私たちのようなキャリアチェンジ犬飼育ボランティアの他に、パピーウォーカーさん、引退犬飼育ボランティアさん、老犬ホームボランティアさん、トレーナーさんなど、盲導犬を支えるたくさんの方がいます。
こんなにたくさんの人たちが、その子たちの幸せを考えてくれているから、盲導犬もキャリアチェンジ犬も引退犬もみんな幸せになれるんだなといつも思うんですけど、そのことを少しで知っていただけると嬉しいなと思いますね。

盲導犬のことをなんとなくはわかっているような気がしていましたが、今回初めて知ることがたくさんありました。多くの方にこの記事を通して知っていただくきっかけになればと思います。

取材を終えて

盲導犬について考える時、「盲導犬」という「点」でばかり捉えていたことに気付かされました。
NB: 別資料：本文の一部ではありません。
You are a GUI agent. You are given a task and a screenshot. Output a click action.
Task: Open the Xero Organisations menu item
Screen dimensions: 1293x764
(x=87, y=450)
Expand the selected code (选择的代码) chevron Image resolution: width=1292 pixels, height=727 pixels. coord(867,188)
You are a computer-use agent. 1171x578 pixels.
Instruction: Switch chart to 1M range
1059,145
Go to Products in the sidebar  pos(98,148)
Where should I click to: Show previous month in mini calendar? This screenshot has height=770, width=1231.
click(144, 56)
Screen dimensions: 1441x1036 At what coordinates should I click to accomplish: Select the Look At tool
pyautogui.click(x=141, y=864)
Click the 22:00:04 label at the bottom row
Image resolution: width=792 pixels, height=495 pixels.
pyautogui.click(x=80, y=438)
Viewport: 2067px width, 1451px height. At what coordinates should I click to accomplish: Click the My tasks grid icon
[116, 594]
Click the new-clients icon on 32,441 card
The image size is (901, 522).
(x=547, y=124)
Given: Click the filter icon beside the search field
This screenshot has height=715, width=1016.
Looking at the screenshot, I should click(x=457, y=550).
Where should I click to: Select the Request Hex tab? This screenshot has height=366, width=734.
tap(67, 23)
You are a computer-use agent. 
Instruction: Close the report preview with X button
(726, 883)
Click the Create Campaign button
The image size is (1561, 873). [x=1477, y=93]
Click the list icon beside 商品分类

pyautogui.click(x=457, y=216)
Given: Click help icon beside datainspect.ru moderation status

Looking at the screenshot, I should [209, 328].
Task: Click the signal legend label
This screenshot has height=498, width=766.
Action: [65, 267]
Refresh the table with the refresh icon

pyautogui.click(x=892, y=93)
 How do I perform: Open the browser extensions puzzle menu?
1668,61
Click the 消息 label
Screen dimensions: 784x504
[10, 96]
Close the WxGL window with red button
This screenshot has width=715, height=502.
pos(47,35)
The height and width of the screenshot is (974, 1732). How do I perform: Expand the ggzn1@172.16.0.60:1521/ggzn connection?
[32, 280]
実は、盲導犬の活動を支えるコミュニティ全体を一つとして把握することが、盲導犬理解への近道なのかもしれません。
実際に、キャリアチェンジ犬という「盲導犬にならなかった子たち」のことを知ることで、これまでに見えていなかった盲導犬活動の新しい一面が見え、少し理解が深められたように思います。
今後も機会があれば、また別の角度から盲導犬のことを見つめてみたいと思います。
盲導犬を知るきっかけをくれたJinくん&Walterくん、ありがとうございました!